While bearings are critical components in vital aviation systems, they account for about 51% of all electric motor failures. They play the important roles of guiding and constraining motion, reducing friction, and providing support, so failure(s) can occur in many forms and have various detrimental effects. Failures vary by bearing type and function, but typically include normal wear and tear, lubrication issues, contamination, or electrical damage that affects bearing surfaces. As many of these issues are preventable, this blog will further explore the different types of sleeve bearings, their applications, and how to avoid bearing failure through repairs and routine maintenance.
The most common type of bearing one will come across are roller element bearings, but most larger engines, such as those used for aviation purposes, rely on sleeve bearings because of their longer lifespans. Sleeve bearings are cylindrical and straight, and they are designed to work with linear, rotational, and oscillating motion. Also known as bushings, plain bearings, or journal bearings, sleeve bearings are frequently self-lubricating, and like any bearing, they facilitate the motion between two components. With a bearing surface and a mating component for containing the shaft and connecting the bearing to its housing, sleeve bearings will last longer when there is proper clearance between connecting parts.
Bearing to shaft clearance refers to the space within the bearing where the shaft sits. This space must account for many factors to provide the ideal amount of clearance. Some rules to keep in mind for determining proper clearance is to note whether the shaft is horizontal or vertical, as well as the ratio of the length to the diameter of the bearing hole. Additionally, it is important to calculate the amount of weight the bearing will be responsible for holding and the peripheral speed at which the shaft journal will travel during operation. Lastly, one should check the oil viscosity of the lubricant and the load. All of these factors determine how much clearance is required within the bearing, and too much or too little clearance can impede function. For high torque and heavy rotors, the diameter of the clearing should be larger to accommodate a bigger shaft. On the other hand, faster speeds demand bearings with smaller journal diameters. Meanwhile, bearing to housing clearance refers to the distance between the exterior of the sleeve bearing and its housing component, as the coefficients of thermal expansion between the different materials make up a functional sleeve bearing.
When accounting for the various functions of a sleeve bearing, one of three options often fit the requirements. The most commonly used sleeve bearing is the flanged bearing, which handles axial and side loads well. This design has a flat, outward-reaching top, unlike the alternative cylindrical bearing, that of which is shaped resembling a short, hollow tube. When paired with a washer, these parts work better for higher loads. However, for applications where the load is purely radial, a cylindrical bearing should be used on its own.
When procuring a sleeve bearing, it is also important to note the material it is made from. In general, either TFE, cast, or sintered metal should be used rather than plastic, as there are many drawbacks to plastic sleeve bearings. Luckily, most contain PTFE and are self-lubricating, which both ensures smooth operation and extends the bushing’s service life. Of course, even with self-lubricating bearings, additional lubricants assist in preventing wear. In fact, most issues with sleeve bearings can be handled or repaired without requiring replacement.

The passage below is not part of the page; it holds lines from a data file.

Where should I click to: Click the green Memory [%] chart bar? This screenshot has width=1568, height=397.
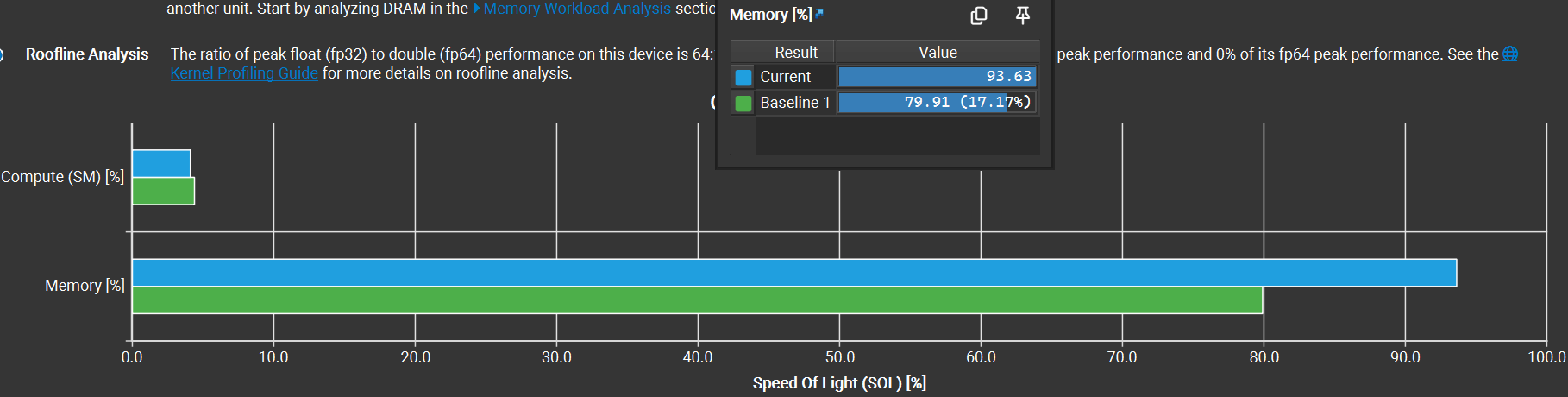click(697, 300)
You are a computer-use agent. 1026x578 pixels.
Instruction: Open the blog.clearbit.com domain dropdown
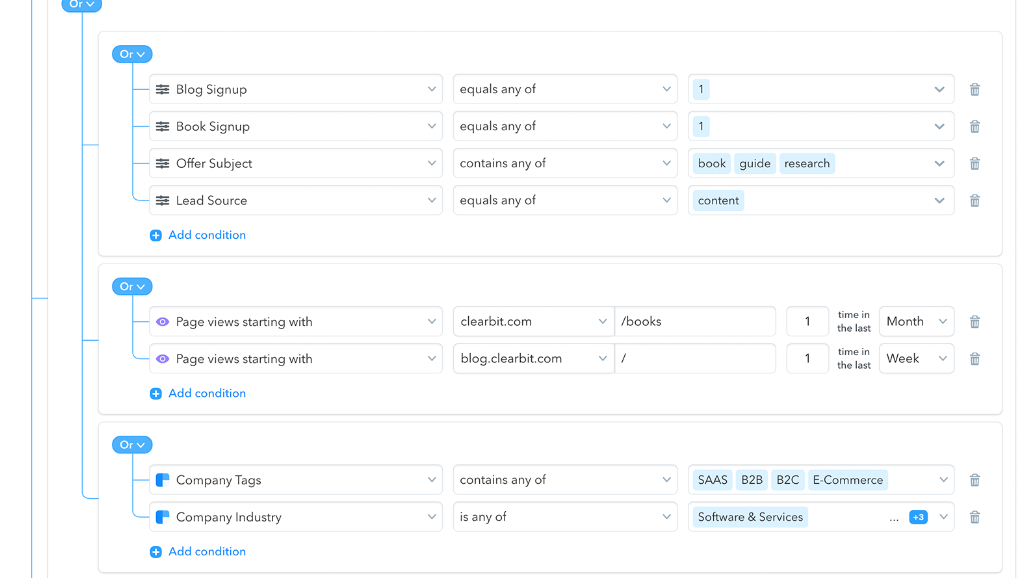point(533,359)
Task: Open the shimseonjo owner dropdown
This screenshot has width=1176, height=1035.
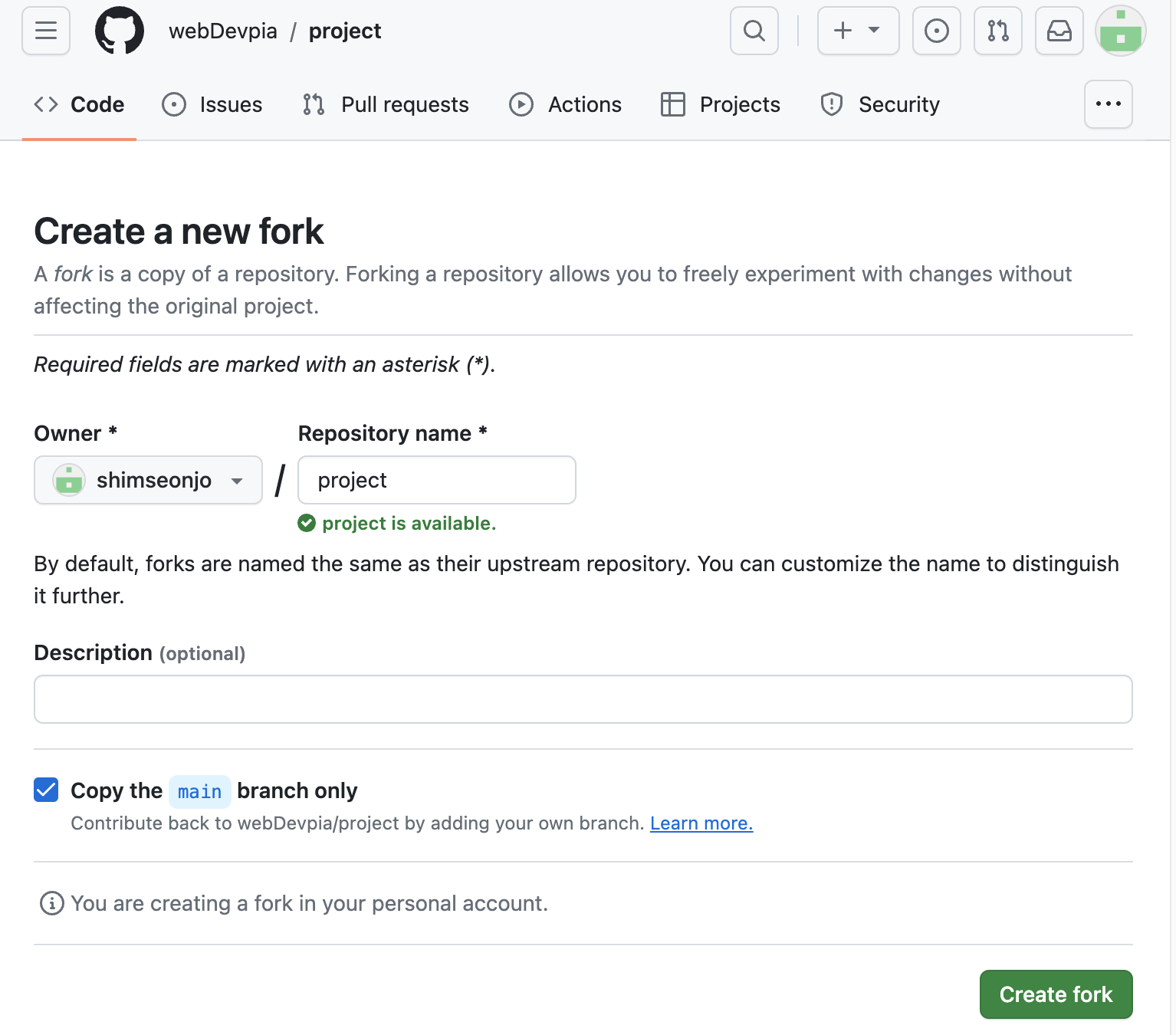Action: coord(147,480)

One common example of a repairable mistake is an improper clearance. An adjustment can be made in this instance to fix issues of vibration or insufficient lubrication. Interestingly, most issues can be fixed with added lubrication. In other instances, the material of the bearing might need to be replaced through spin or centrifugal casting. Guides and wipers can also be integrated into the bearing to help keep oil better distributed. If oil recovery is a problem, then an end seal and a drain groove can be added. In particular, labyrinth seals are a wise choice for most sleeve bearings. Lastly, it is important to keep an eye out for leaks or electrical issues.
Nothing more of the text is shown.